Slowness is awareness

Many of the fastest ways to live are the worst carbon-spewing, globe-toasting things you can do:

  • Drive a fossil-fueled car, instead of walking or biking.
  • Ride a lawn mower, instead of pushing a reel mower.
  • Snarf a fast-food burger, instead of spending 10 burger-making minutes in the kitchen.

Speed does something else besides roasting the globe: It deadens vast swaths of our sensory world. Driving a car means you watch the road, not the double rainbow behind you. Riding a mower means you listen to a blatting engine, not the birds in your neighbor’s maple. Eating a mass-made burger means you miss the smell and taste of home-made.

But who cares?

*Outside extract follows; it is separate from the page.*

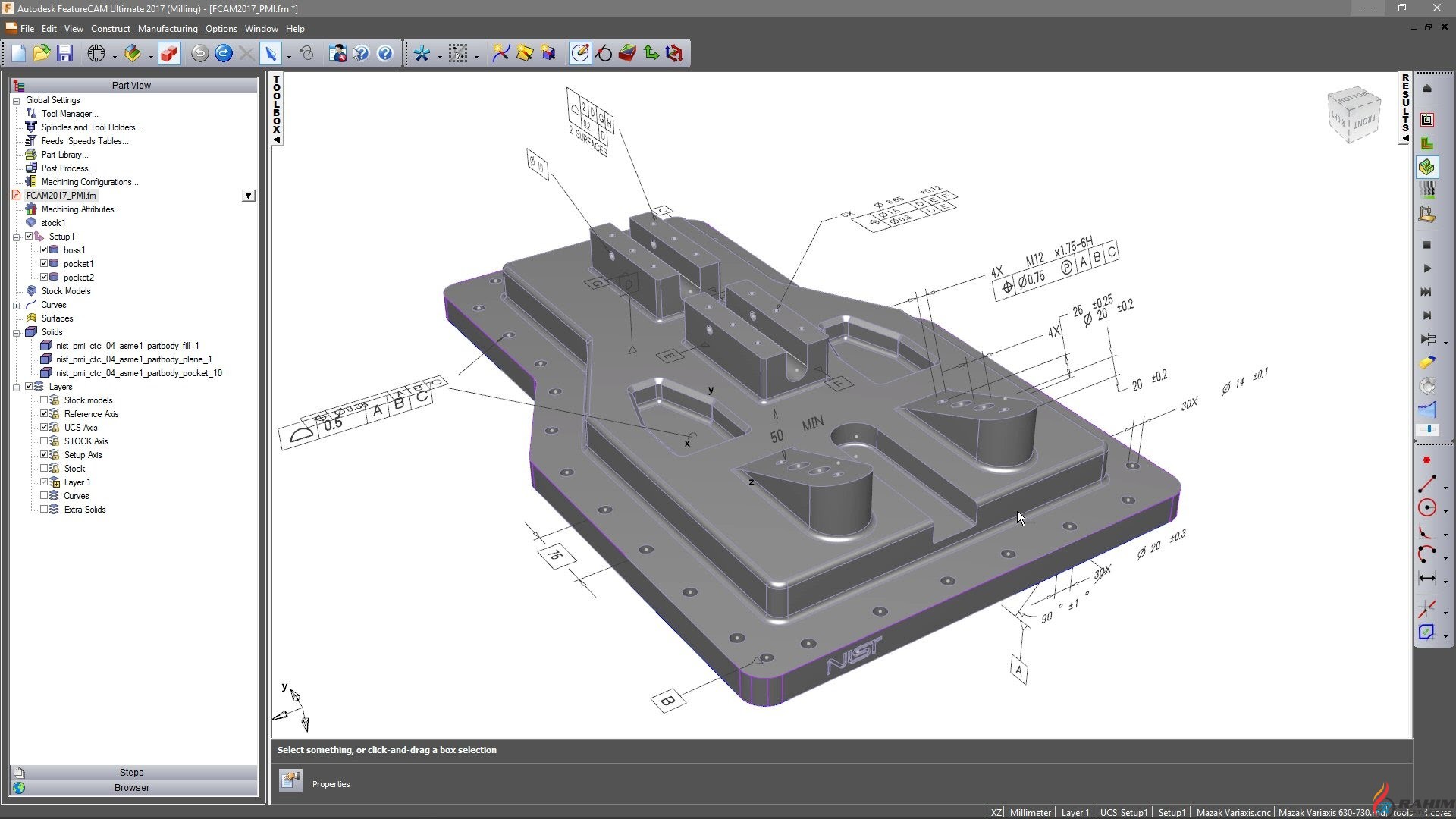
Task: Open the FCAM2017_PMI.fm dropdown arrow
Action: pos(248,196)
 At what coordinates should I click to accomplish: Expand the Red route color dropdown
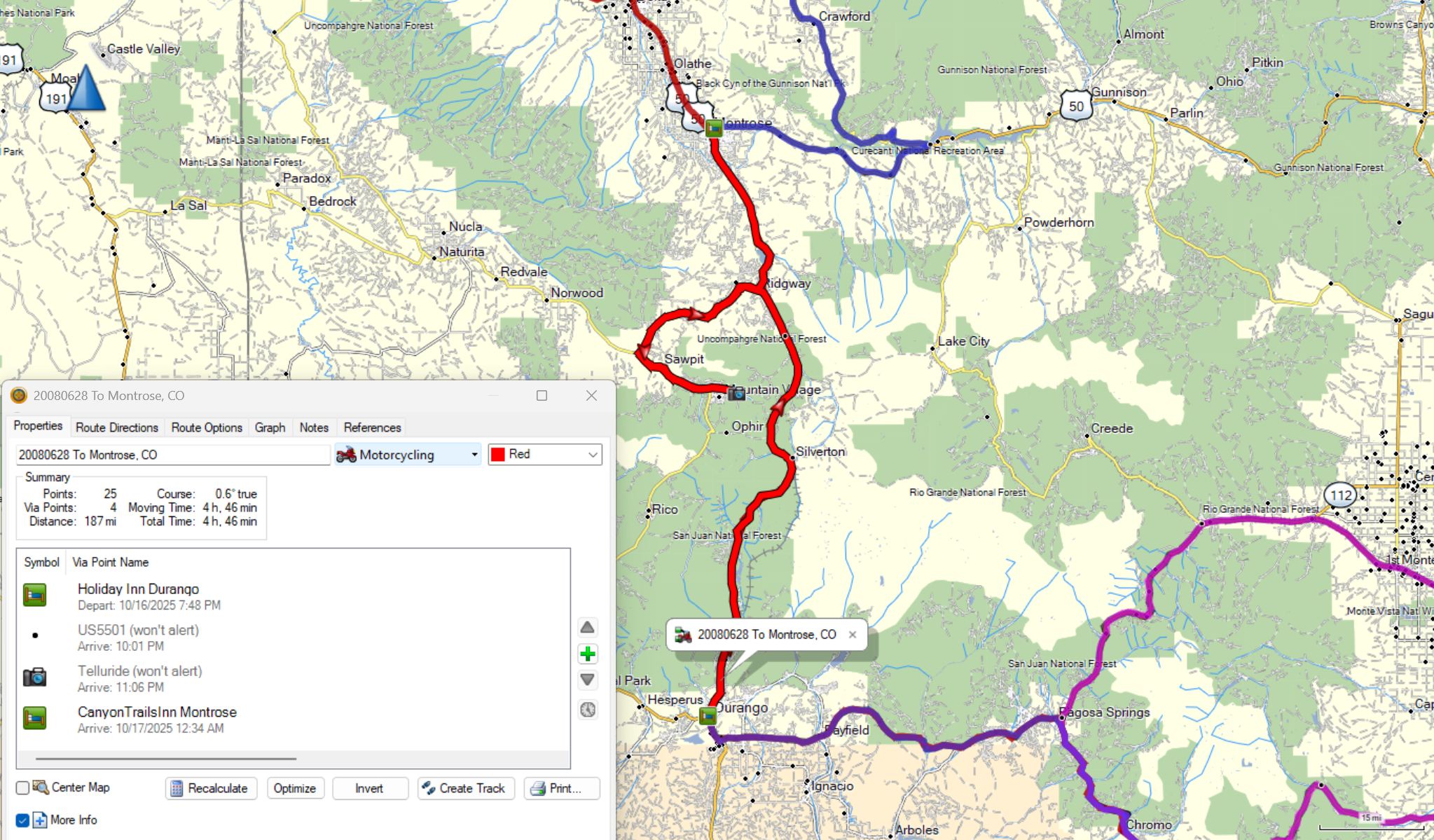[x=545, y=455]
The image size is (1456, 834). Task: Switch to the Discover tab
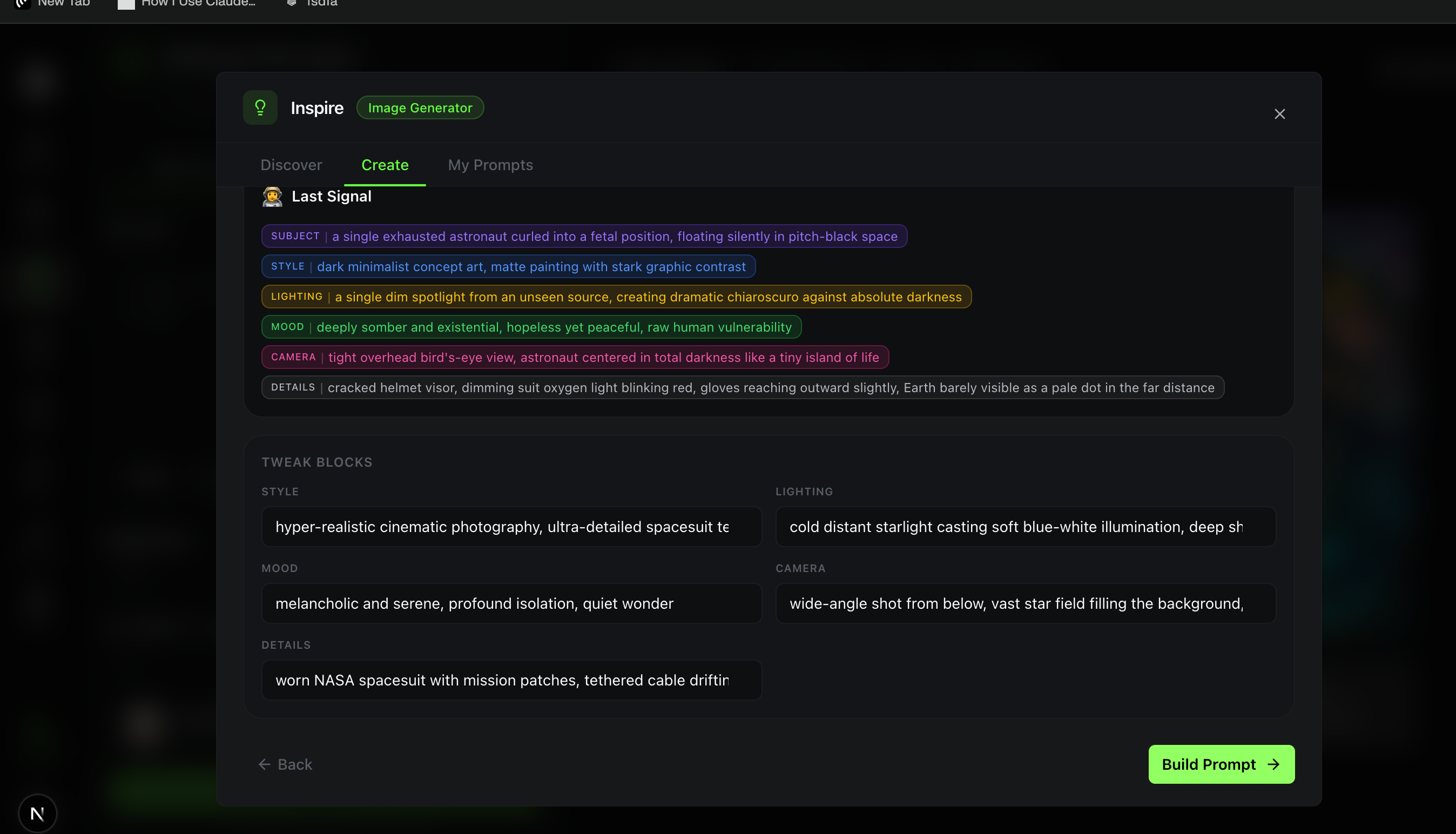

What’s wrong with always barreling along to the next whatchamacallit or hurtling toward the next appointment with important whosits?

Well, if speed breeds a big brood of sensory death in our lives, and if we depend on all of our senses to observe and think and conclude, then we’re starving ourselves of the stuff of independent thought.

What’s left? Talking heads on TV, for one thing, eager to pour their wisdom down our metaphorical throat. If you’re speeding through life, oblivious to much of the sensory swirl around you, what experience do you have that can act as a check on the “experts”?

For example: If you amble along a country road and listen for the music of a meadowlark, you’ll notice that meadowlarks are disappearing along with the meadows they love. So when burbling public personalities dismiss avian decimation as a way to keep ornithologists busy, you’ll know better.

So I’m saying a kind word for slowness. Slowness gives you the life-changing chance to soak up more of what your senses can send to your instrument of thought. And who can’t use a little more of that in a world of speed that shrinks our senses – and thinking – to a gnarly little nubbin?